Maybe the unwanted fucking is reciprocation: after being used by her lover in ways that feel at once pleasurable and awful, the narrator turns the tables. Maybe it is revenge—a trapped animal lunging at her captor. Or maybe it is a wounded answer to those who refuse to see violence when it is couched in gentleness at the hands of women. If the lover’s womanhood enables her to hurt the narrator and get away with it, then maybe crude misogynist violence against her is a satisfying cheap shot. Whatever it is, it undermines some of what makes the story special to me. I read “A Dash of Vanilla” as an exploration of the psychological harm wrought by normative sexual expectations. A moment where the narrator violates her lover, with no real indication of the moment’s impact on the lover, feels out of place. It gives me pause when recommending this story, though I do still recommend it to anyone who can stomach this final, unsettling act. 

We tell ourselves so many stories about what sex is and what it is supposed to be. The anti-pornography feminists in resistance to whom Califia wrote Macho Sluts insisted that BDSM was violent, dangerous, misogyny incarnate, while rarely applying the same scrutiny to vanilla lesbian sex. The good ’90s liberals around whom I came of age claimed that sex was a beautiful expression of love but never once suggested I notice how my body felt imagining or doing it. I have so often felt alone, even within queer communities, in a reality that does not match these stories.

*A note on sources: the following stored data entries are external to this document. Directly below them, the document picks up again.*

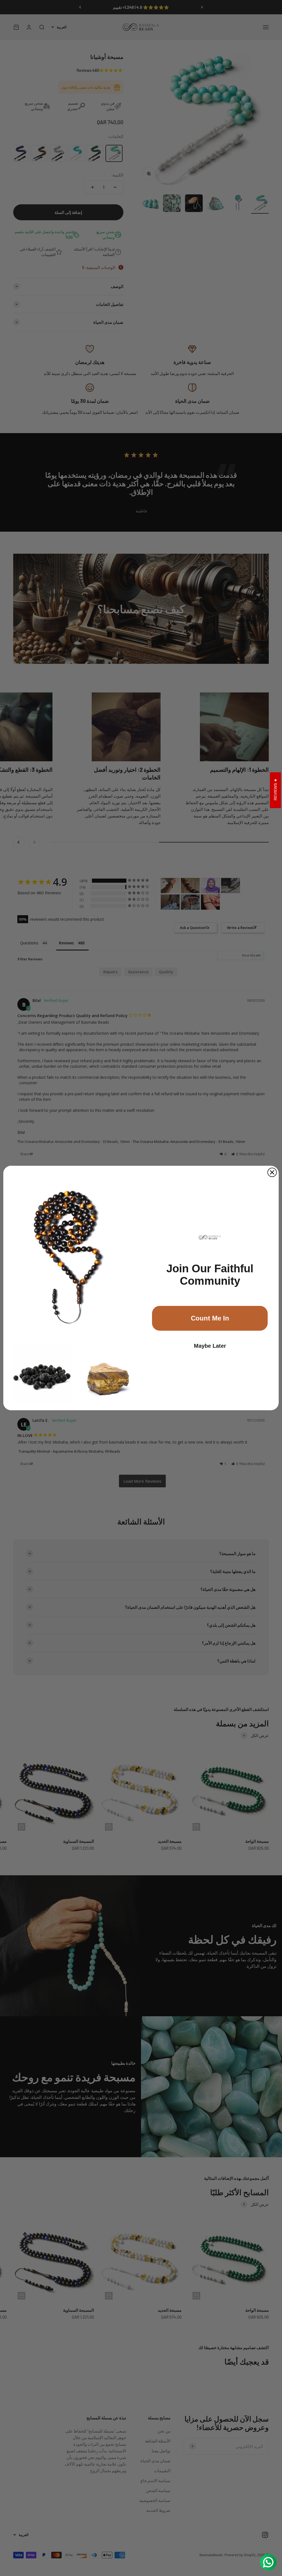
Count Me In (210, 1318)
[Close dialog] (272, 1172)
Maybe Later (210, 1346)
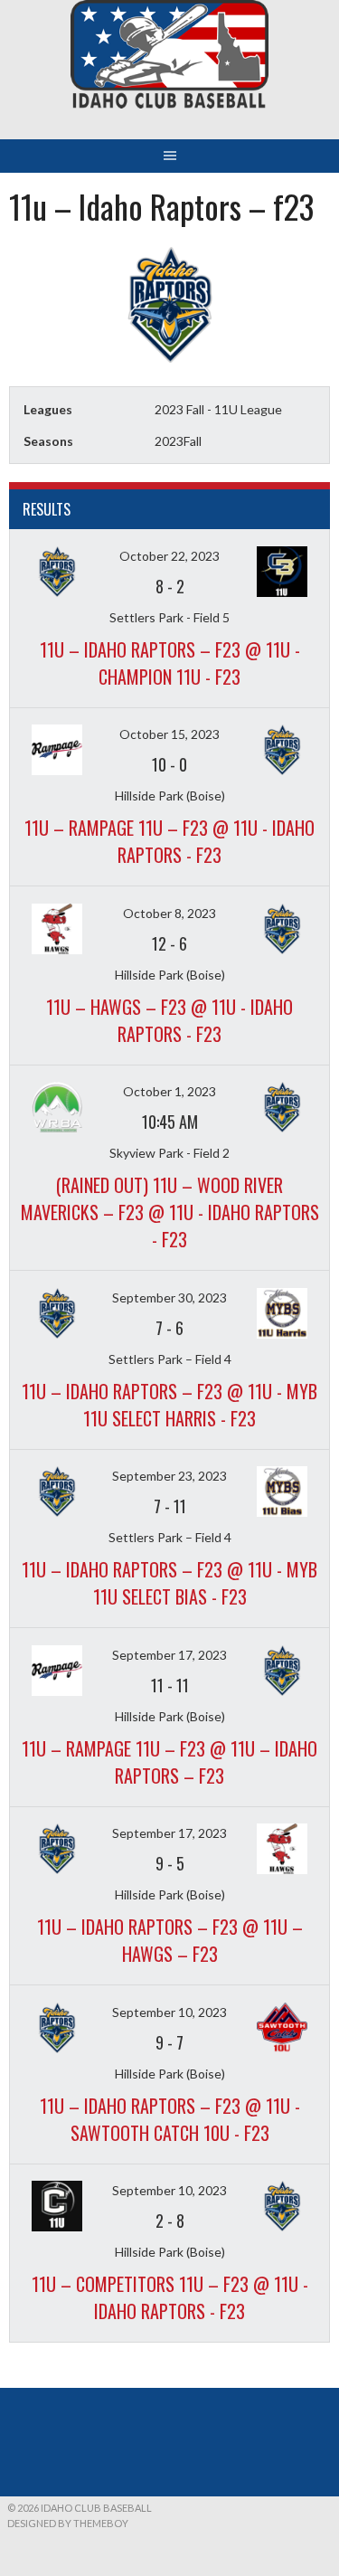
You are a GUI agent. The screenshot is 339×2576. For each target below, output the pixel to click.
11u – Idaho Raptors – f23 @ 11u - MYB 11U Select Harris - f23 (169, 1405)
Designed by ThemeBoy (67, 2523)
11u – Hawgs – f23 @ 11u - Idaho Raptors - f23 (169, 1020)
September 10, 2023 (169, 2012)
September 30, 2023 (169, 1297)
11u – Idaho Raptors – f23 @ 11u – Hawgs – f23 (170, 1940)
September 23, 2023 (169, 1475)
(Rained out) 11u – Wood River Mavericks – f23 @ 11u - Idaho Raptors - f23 (170, 1212)
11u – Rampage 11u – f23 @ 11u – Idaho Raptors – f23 (169, 1762)
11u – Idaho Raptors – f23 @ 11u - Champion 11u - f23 (170, 663)
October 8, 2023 (169, 913)
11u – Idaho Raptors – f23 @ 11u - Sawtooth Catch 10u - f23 (170, 2119)
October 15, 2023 (169, 734)
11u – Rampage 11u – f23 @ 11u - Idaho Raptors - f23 (169, 841)
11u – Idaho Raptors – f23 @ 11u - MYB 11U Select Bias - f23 (169, 1583)
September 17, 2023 (169, 1654)
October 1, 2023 (169, 1091)
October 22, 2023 (169, 556)
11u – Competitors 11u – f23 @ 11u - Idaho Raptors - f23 (170, 2297)
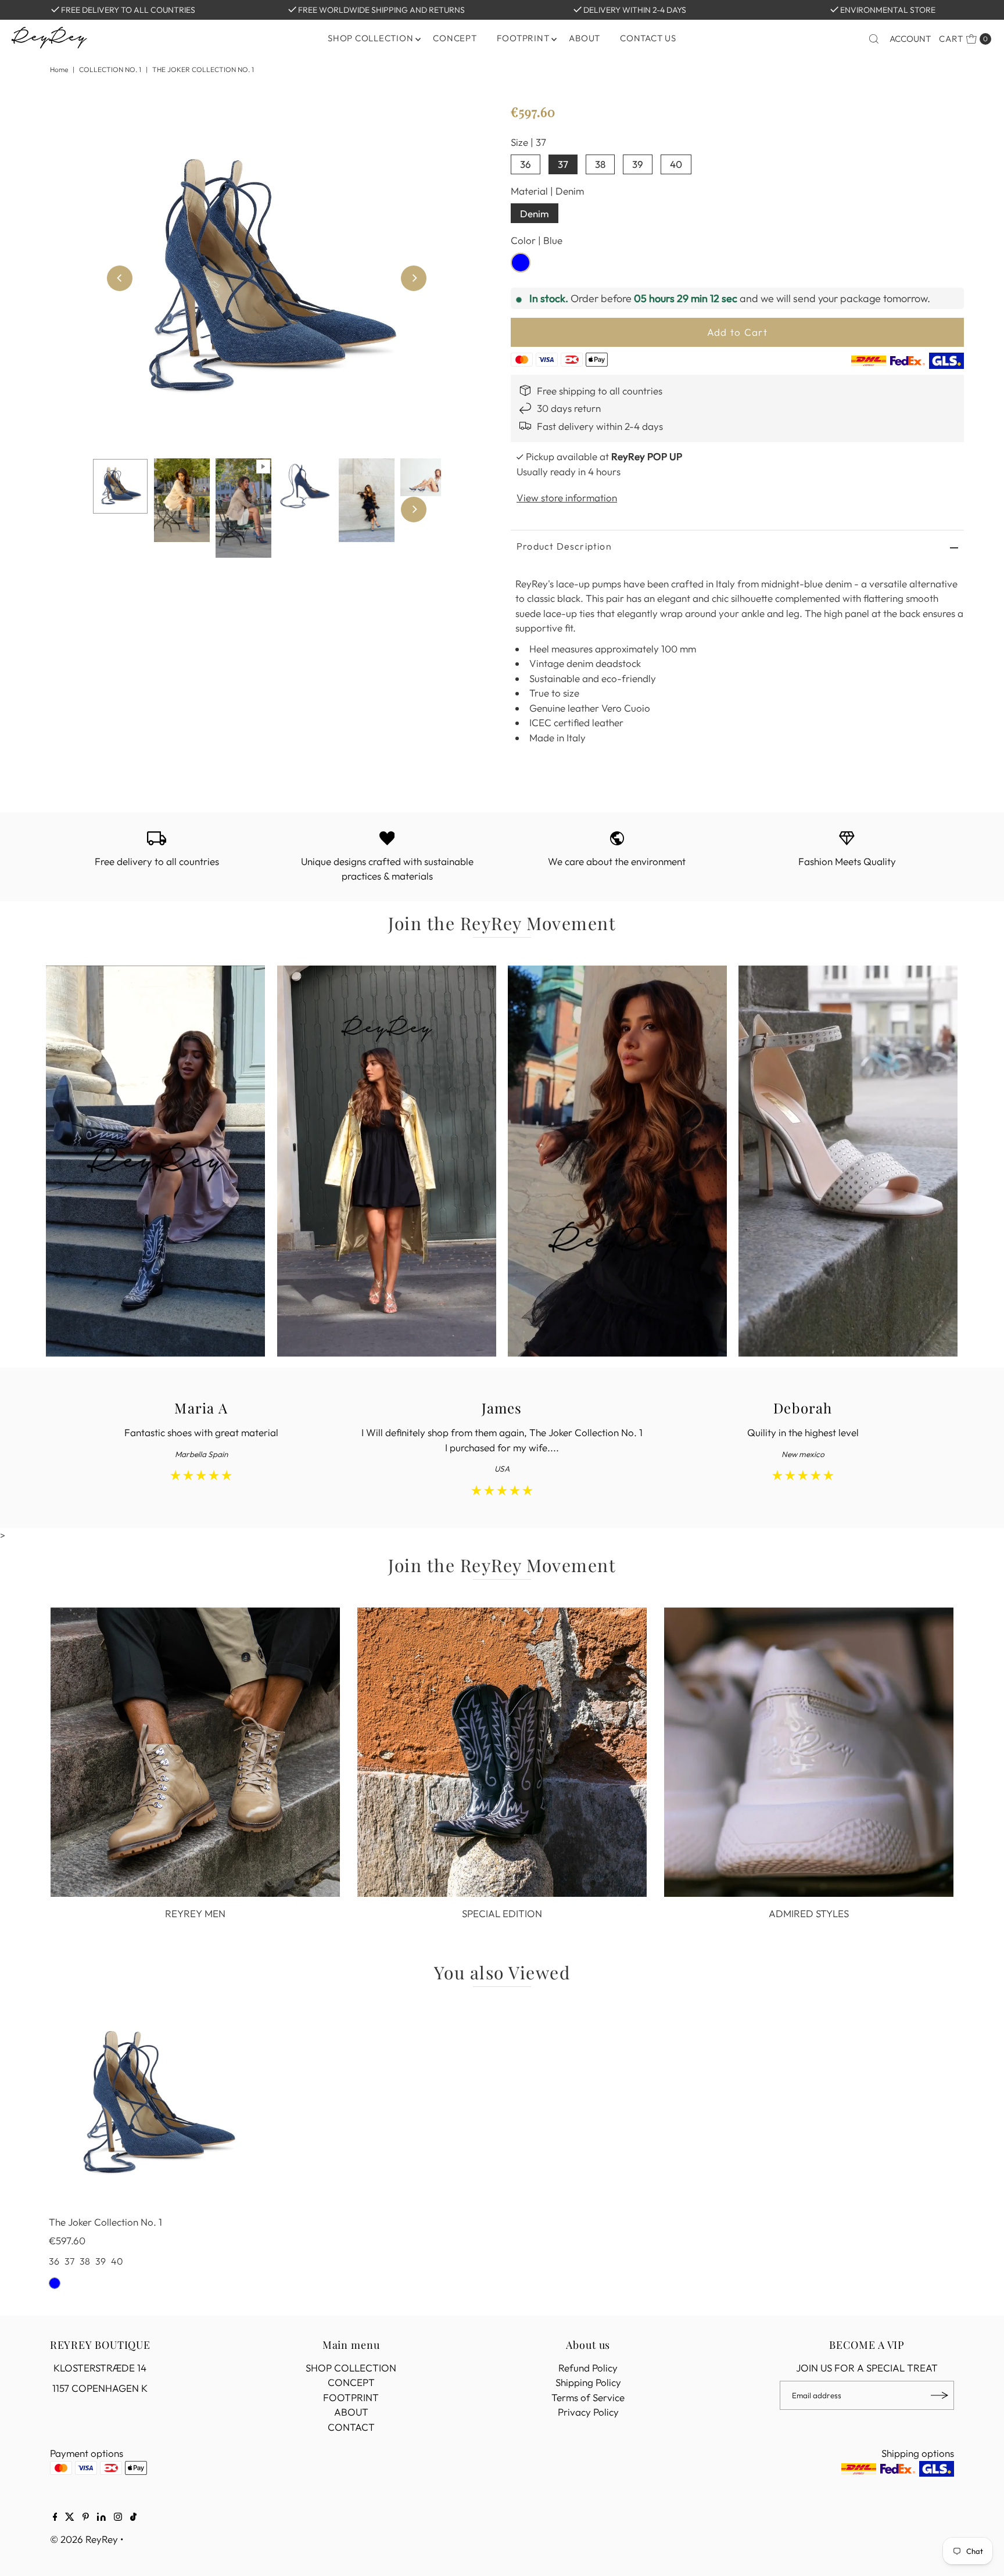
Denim (534, 213)
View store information (567, 497)
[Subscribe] (939, 2395)
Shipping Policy (588, 2382)
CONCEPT (454, 38)
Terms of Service (588, 2397)
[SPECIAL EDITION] (502, 1752)
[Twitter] (69, 2517)
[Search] (873, 38)
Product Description (564, 546)
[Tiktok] (133, 2517)
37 (563, 164)
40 (676, 164)
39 (637, 164)
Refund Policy (588, 2368)
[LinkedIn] (101, 2517)
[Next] (413, 278)
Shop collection (370, 38)
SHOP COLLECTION (351, 2368)
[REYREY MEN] (195, 1752)
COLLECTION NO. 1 (110, 69)
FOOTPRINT (523, 38)
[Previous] (119, 278)
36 (525, 164)
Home (59, 69)
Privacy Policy (588, 2412)
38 (600, 164)
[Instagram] (118, 2517)
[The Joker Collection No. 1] (155, 2104)
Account (910, 38)
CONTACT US (648, 38)
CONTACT (351, 2427)
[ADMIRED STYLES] (808, 1752)
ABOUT (584, 38)
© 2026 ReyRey (84, 2539)
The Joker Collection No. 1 (105, 2222)
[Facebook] (55, 2517)
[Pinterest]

Compassionate depictions of experiencing sexual assault are, thankfully, somewhat common these days, but I do not see myself in them. To find a piece of writing that gets at the kind of ambiguous sexual misery I felt alone in—particularly one involving queer partners, particularly one that implicates the institution of vanilla sex as a root cause—is an astonishing gift. It has been more than thirty years since Macho Sluts’ publication and more than ten since I first read “A Dash of Vanilla.” Nothing I’ve read before or since has come as close to reflecting lesbian sex as I knew it.